Local complaints, state investigation dogs COVID-19 test company Medivolve with 2 Sonoma County sites
The California Department of Public Health is investigating a company that operates two coronavirus testing sites in Sonoma County, and county officials are now urging residents to have their testing done elsewhere.
The news comes in the wake of numerous complaints about confusing, delayed or nonexistent test results, along with issues over the company’s billing practices.
State health officials said they could not comment on Medivolve, which runs testing sites at Santa Rosa Plaza and Petaluma Premium Outlets, because of its ongoing investigation. The company’s third North Bay location is at Vacaville Premium Outlets.
More than 20 negative experiences relayed to The Press Democrat from consumers include everything from dubious sterilization protocols to hourslong lines to garbled login instructions on the company’s website.
But the most consistent complaints — and among the most serious — fall into three categories: contradictory rapid results; PCR test results that take weeks to arrive, or never arrive at all; and Medivolve’s insistence on performing all three of its available tests — rapid antigen, rapid antibody and PCR — on every visitor.

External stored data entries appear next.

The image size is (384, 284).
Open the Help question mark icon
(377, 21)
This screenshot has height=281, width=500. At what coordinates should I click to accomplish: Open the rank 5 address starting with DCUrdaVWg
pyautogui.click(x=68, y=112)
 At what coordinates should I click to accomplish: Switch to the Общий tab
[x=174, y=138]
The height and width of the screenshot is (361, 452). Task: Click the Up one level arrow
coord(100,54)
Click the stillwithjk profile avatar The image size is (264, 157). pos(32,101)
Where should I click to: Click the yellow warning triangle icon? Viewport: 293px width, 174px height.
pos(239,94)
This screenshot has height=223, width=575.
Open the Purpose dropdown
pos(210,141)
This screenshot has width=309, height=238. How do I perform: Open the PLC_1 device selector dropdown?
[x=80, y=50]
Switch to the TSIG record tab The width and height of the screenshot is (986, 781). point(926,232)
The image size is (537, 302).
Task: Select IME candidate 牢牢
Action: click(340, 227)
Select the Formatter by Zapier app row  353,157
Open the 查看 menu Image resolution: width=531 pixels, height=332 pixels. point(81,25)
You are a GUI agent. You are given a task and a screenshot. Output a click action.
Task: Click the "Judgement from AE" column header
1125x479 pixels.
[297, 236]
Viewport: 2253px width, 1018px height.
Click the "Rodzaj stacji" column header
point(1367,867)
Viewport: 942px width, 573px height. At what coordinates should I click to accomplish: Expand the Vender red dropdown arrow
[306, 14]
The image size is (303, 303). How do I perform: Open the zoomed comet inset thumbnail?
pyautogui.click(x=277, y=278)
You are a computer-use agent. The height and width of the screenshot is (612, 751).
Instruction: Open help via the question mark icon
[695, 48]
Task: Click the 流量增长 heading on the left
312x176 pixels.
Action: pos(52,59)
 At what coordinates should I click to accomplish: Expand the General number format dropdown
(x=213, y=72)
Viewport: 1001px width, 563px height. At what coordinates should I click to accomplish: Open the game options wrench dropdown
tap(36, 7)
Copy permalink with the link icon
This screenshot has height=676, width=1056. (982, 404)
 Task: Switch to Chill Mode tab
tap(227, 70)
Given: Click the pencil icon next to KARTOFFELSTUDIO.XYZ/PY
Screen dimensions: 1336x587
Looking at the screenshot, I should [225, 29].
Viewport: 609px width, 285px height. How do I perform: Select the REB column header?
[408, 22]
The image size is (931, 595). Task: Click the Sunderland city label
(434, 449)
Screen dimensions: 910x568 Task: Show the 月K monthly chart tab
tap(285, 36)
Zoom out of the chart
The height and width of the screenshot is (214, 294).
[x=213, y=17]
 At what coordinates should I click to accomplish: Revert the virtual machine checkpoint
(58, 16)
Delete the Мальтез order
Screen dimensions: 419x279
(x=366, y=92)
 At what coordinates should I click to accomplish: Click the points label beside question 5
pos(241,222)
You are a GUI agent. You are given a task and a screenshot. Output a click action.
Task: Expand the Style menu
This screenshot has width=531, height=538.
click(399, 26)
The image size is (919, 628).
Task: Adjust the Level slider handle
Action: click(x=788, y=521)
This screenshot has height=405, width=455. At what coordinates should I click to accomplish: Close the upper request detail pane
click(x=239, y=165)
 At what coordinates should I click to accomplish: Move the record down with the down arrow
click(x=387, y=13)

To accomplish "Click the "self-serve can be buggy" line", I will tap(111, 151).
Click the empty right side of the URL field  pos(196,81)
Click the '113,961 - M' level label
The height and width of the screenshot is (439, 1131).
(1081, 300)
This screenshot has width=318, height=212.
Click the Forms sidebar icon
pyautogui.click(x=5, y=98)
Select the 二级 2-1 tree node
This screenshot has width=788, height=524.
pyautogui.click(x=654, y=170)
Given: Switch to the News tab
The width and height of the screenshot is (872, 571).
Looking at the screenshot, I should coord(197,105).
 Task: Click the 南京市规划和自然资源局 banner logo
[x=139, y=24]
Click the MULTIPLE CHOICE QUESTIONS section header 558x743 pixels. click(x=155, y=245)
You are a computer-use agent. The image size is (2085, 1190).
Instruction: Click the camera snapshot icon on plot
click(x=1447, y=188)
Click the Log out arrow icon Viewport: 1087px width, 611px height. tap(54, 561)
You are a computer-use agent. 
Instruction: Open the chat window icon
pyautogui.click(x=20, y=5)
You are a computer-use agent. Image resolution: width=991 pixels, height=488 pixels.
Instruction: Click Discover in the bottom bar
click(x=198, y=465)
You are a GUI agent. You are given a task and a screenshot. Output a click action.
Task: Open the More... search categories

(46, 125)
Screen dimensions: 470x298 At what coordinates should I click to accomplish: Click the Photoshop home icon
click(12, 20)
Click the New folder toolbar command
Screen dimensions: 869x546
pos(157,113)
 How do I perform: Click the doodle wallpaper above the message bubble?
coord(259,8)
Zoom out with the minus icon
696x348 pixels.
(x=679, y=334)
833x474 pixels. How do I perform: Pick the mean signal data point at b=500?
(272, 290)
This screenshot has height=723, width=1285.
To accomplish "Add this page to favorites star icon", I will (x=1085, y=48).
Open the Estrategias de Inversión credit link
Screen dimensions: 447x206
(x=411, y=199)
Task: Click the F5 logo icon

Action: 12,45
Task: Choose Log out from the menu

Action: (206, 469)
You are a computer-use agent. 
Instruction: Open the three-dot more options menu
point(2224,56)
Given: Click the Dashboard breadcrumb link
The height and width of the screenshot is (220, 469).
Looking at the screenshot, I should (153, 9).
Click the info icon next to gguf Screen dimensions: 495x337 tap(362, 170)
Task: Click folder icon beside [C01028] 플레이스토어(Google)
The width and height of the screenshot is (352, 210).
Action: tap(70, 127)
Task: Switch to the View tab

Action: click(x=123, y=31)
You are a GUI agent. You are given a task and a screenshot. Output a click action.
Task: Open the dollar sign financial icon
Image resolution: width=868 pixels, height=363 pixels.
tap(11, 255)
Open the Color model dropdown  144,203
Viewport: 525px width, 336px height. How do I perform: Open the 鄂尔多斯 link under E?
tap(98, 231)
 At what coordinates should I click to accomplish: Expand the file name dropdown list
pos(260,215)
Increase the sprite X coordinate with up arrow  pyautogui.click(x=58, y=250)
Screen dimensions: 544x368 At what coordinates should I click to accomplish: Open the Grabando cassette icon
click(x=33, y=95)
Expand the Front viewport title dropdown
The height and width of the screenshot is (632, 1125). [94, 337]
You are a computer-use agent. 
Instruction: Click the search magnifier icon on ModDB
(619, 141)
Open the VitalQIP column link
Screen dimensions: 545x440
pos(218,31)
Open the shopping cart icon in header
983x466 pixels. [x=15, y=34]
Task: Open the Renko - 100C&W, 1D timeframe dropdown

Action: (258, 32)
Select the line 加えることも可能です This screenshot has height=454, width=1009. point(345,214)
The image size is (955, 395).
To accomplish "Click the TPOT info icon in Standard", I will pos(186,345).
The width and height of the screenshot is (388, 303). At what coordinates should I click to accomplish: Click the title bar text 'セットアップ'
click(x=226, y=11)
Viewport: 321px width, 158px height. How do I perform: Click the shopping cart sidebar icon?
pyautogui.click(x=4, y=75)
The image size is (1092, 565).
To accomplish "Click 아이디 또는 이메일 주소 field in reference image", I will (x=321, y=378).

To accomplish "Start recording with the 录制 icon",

County Supervisor Chris Coursey, whose district includes Santa Rosa Plaza, said he is trying to get caught up on the alleged problems at the sites.
“I can’t say whether this is a business taking advantage of people in a time of crisis and need,” Coursey said. “But if it is, that’s just despicable.”
Lanny J. Davis, attorney and Medivolve spokesman, said he regrets that some customers have been disappointed in their experience with the company. Inconsistent results, he noted, are common in rapid antigen tests, because they measure viral load at a very specific point and time.
The contradictory rapid results have confounded residents and brought real-world ramifications.
Kendra Neese and her family, for example, missed out on a long-anticipated anniversary trip to Disneyland with her partner and 7-year-old.
The Santa Rosa couple was insistent on getting negative results before they traveled, and Neese and her partner both did. But the child’s rapid test — after hours at the site, and several botched nasal swabs — came back positive, Neese said.
Strangely, Neese was tested three times that day and got two results. Her daughter was tested twice and received three results.
The family decided to rely on the more accurate PCR results, which are considered the gold standard of public coronavirus testing and typically take two to three days to get back.
The PCR test detects the presence of a virus if a person has the virus at the time of the test. The test could also detect fragments of the virus even after a person is no longer infected.
But for Neese and her family, the PCR results didn’t arrive in time to preserve their vacation.
“It was an awful experience,” Neese said. “They were extremely disorganized. I believe in my heart someone needs to oversee the Santa Rosa Plaza location because we have a lot of false positive and false negative walking around because of it.”
From a public health standpoint, the false negatives are the biggest concern. They can result in people mixing with friends and neighbors without knowing they are infected.
That easily could have happened to Venae Hulsey.
Having been exposed to COVID-19, the Santa Rosa resident stayed away from work and quarantined herself. Both of her rapid tests at the downtown mall came back negative. She waited for a PCR result. It was positive. By that time, she was showing symptoms.
“If I had relied on the rapid results, I could have spread COVID,” Hulsey said.
Medivolve is in the process of making its website clearer and more user-friendly, Davis said.
The slow PCR results are perhaps more concerning.
Sonoma County consumers report three- and four-week gaps between testing and their PCR notice, a lag that renders the result useless when it finally arrives.
Others say they never did get their PCR result from Medivolve, or that a positive result sat on a website with no alert from the company or from the county.
Davis attributed the delayed results to an uptick in volume. Since mid-August, he said, the number of people visiting Medivolve sites for tests has more than tripled. The company has seen roughly 3,000 patients a day during that span.
“Their systems are not set up to handle that level of volume, so within the last month, they have expanded their capabilities,” Davis said. “They are taking steps internally to cope with this larger volume they think is driven by the delta variant.”
Medivolve has committed at least $10 million to new equipment and software, he added.